An Agence France-Presse report says that the group website is soliciting donations to bring 100 Haitian children to safety in the Dominican Republic and for volunteers to take care of the children. The website declares its purpose to be to “rescue Haitian orphans abandoned on the streets, makeshift hospitals, or from collapsed orphanages,” and says that it has leased a 45-room hotel in the Dominican town of Cabarete as a temporary shelter for the children.

It turned out, however, that 22 of the 33 children were not orphans, but had been allowed to go with the group by their parents, which raises the possibility that the parents were paid off or otherwise provided some kind of compensation. The group’s use of the Dominican Republic as a trans-shipment point also raises suspicions as to its intentions, given the vagueness of its stated purpose.
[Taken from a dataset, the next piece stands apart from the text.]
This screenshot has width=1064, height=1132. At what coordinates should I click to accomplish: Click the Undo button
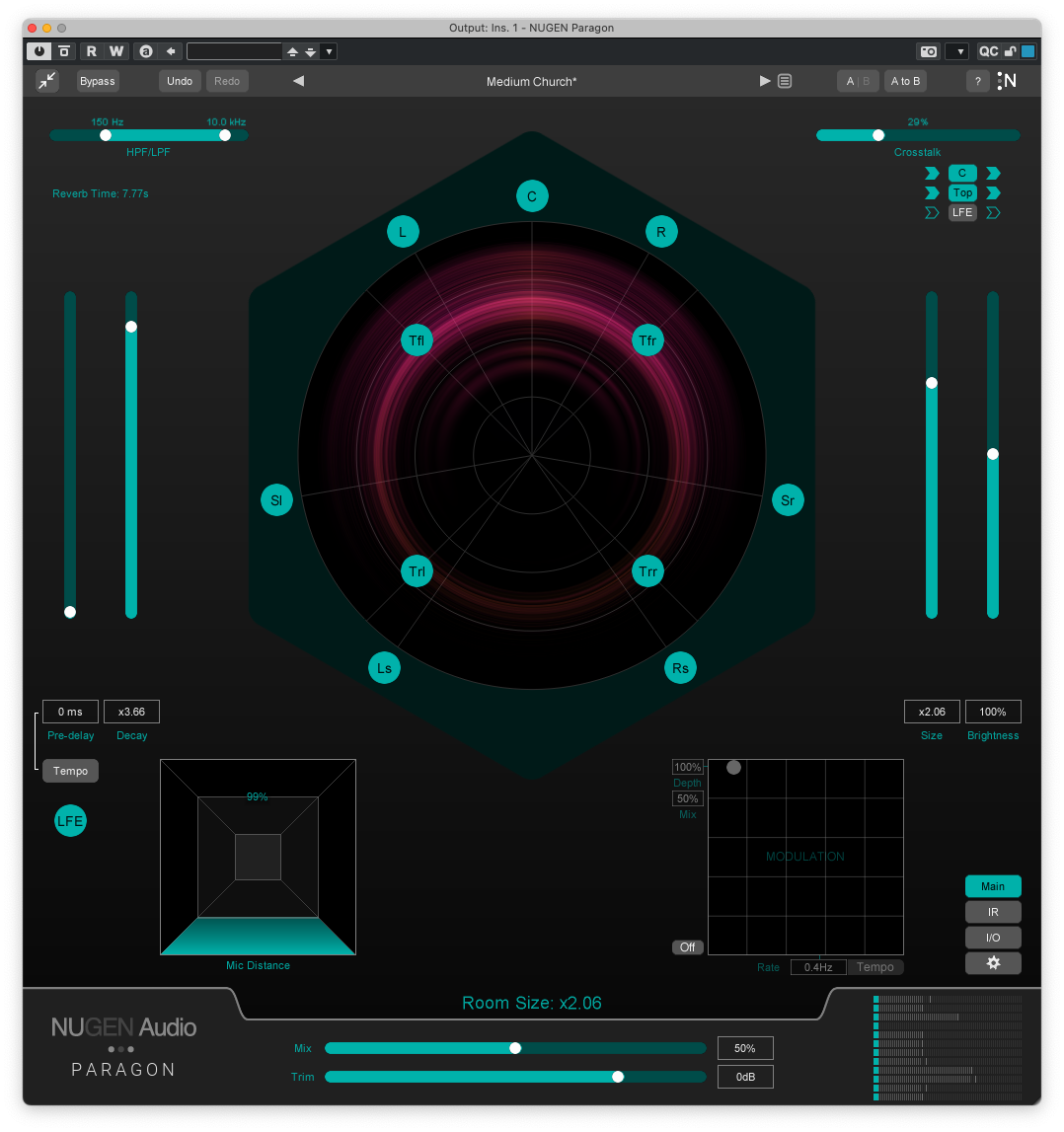(x=180, y=81)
Although many assume that they’re rescuing the children from devastated Haiti for adoption in the United States, in none of the group members’ statements was that ever specified.
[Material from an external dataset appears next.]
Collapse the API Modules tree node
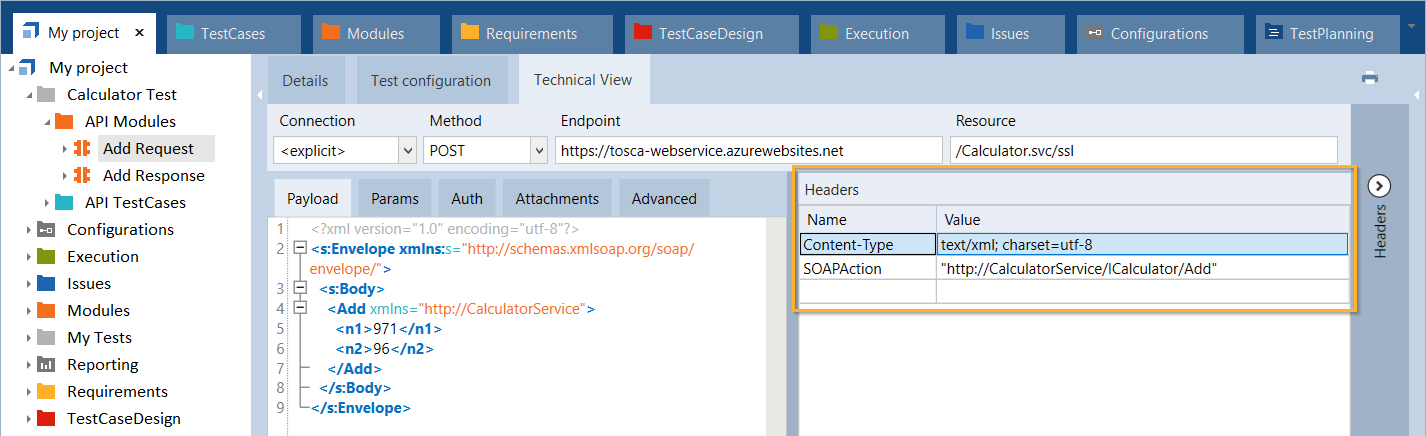Viewport: 1426px width, 436px height. coord(46,122)
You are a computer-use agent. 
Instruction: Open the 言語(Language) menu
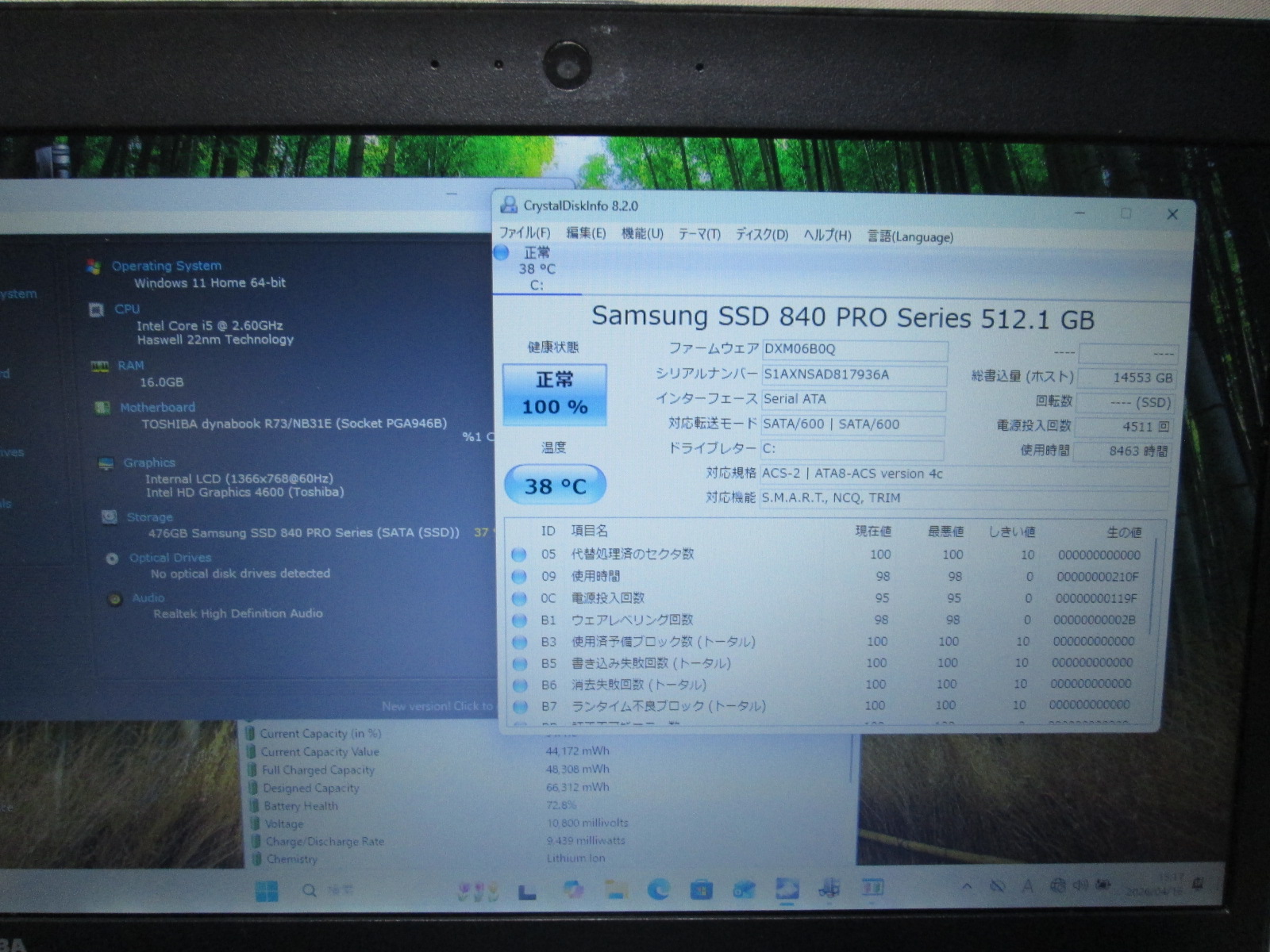point(910,236)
It may very well be that the Americans are no more than the do-gooder, know-nothings — people ignorant of the implications of their actions on others as well as of other cultures — who infest the religious scene in the US. But it is also possible that they’re part of a syndicate exploiting the agony of Haiti and the often naïve openness of far too many of their countrymen to the idea of doing a good deed by paying for the privilege of adopting children from an impoverished country so they can assure them better futures in “the best country in the world.”

The arrest of the group nevertheless came in the wake of warnings by UNICEF that separation from their families as well as the hopelessness among the poorest Haitian families have made children extremely vulnerable to trafficking. UNICEF frowns on the idea of international adoptions in general, and on the separation of children from their parents, which in many impoverished countries of the world occurs with parental consent in exchange for payment. Recall how, in the Philippines, some parents have been known to allow pedophiles to exploit their children in exchange for appliances and a few dollars.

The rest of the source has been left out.